» **Task directions**: Transcribe all the data below exactly, leaving its pictures out.

START Data extracts

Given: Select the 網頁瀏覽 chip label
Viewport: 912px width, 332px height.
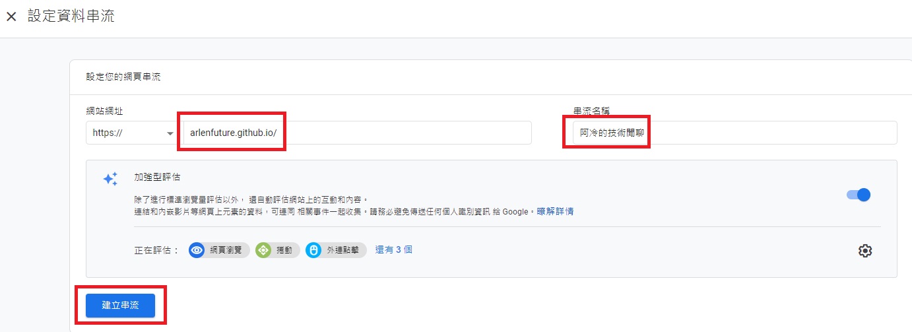Looking at the screenshot, I should [226, 250].
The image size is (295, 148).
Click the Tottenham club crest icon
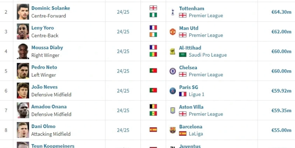point(173,12)
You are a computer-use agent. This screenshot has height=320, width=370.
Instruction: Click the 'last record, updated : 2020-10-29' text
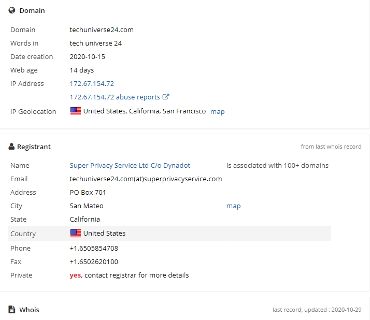tap(317, 310)
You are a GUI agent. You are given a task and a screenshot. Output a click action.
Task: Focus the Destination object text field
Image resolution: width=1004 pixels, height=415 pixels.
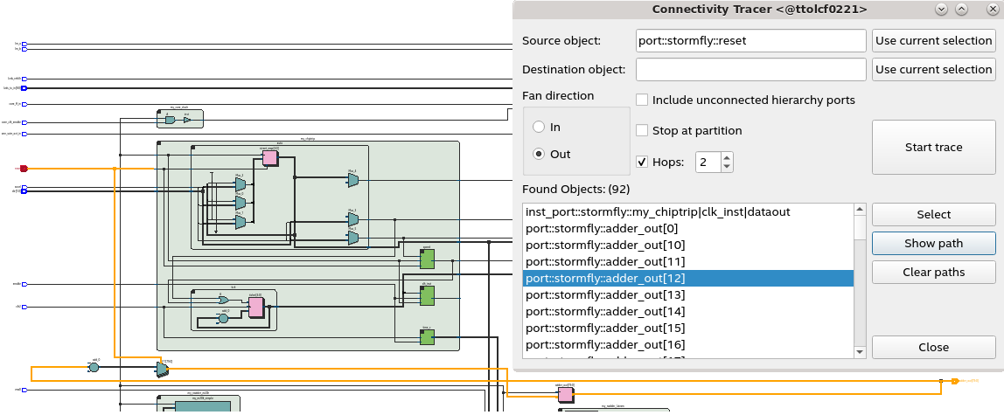(750, 70)
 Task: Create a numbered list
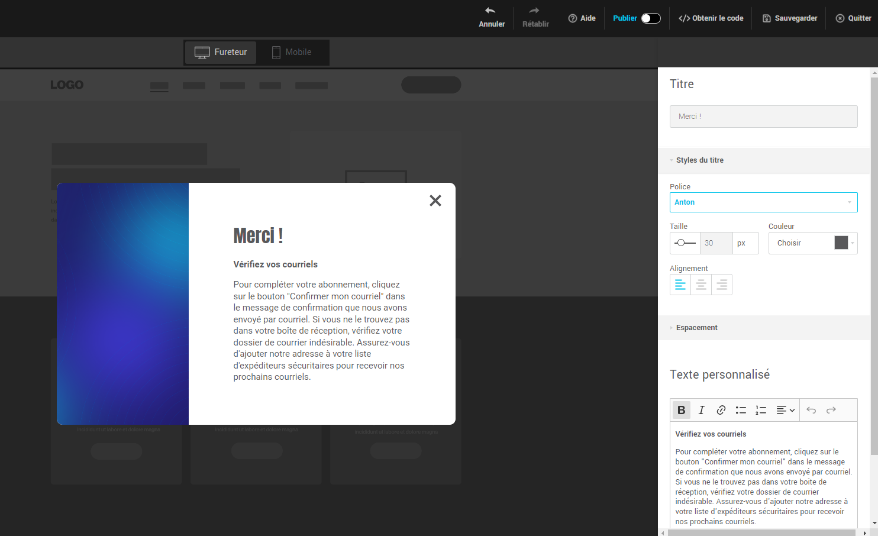(761, 410)
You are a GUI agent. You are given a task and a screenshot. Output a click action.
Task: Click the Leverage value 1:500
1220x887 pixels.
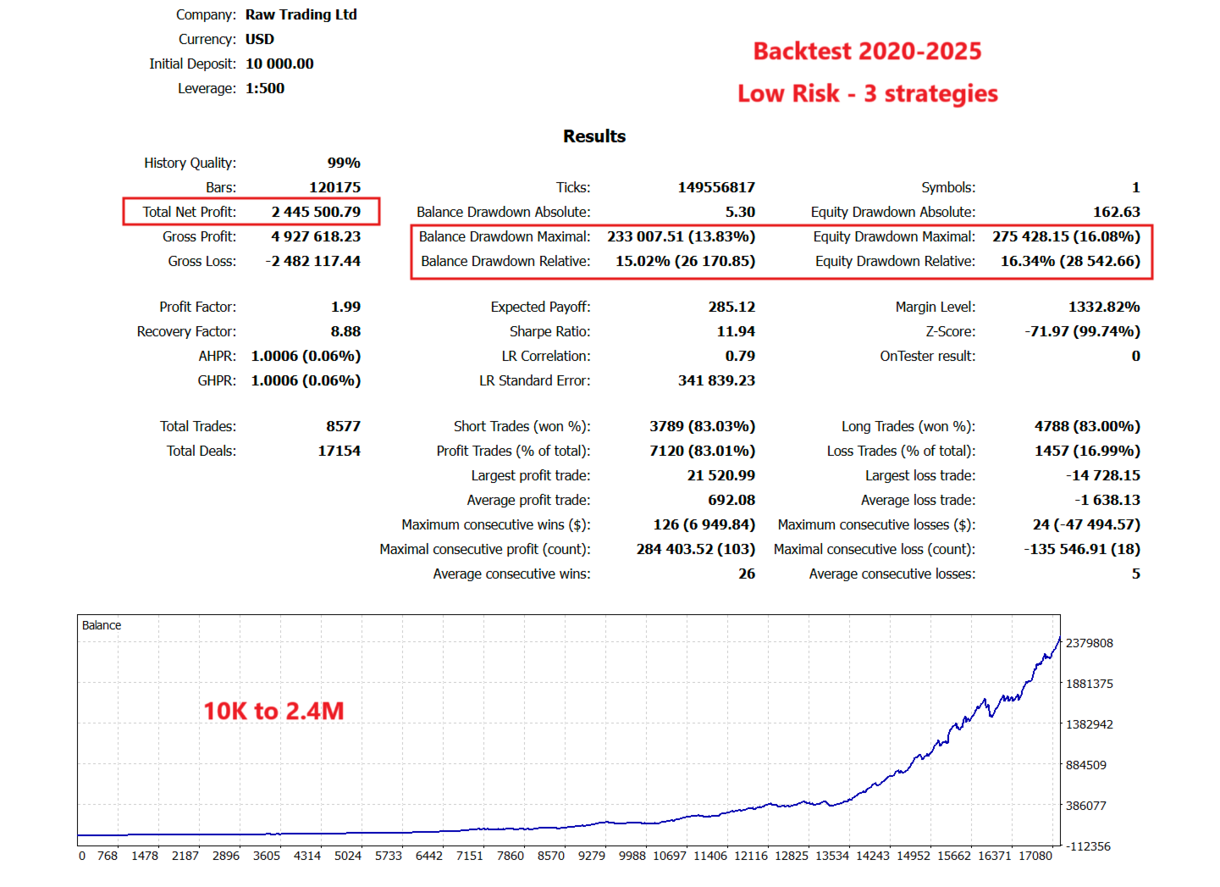[266, 88]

END Data extracts

» **Solution for this problem**:
Given: Select the 網頁瀏覽 chip label
Viewport: 912px width, 332px height.
Looking at the screenshot, I should [226, 250].
The image size is (295, 148).
Click the Tottenham club crest icon
point(173,12)
You are a computer-use agent. This screenshot has height=320, width=370.
Instruction: Click the 'last record, updated : 2020-10-29' text
tap(317, 310)
You are a GUI agent. You are given a task and a screenshot. Output a click action.
Task: Focus the Destination object text field
Image resolution: width=1004 pixels, height=415 pixels.
(750, 70)
 Task: Create a numbered list
(761, 410)
You are a GUI agent. You are given a task and a screenshot. Output a click action.
Task: Click the Leverage value 1:500
1220x887 pixels.
[266, 88]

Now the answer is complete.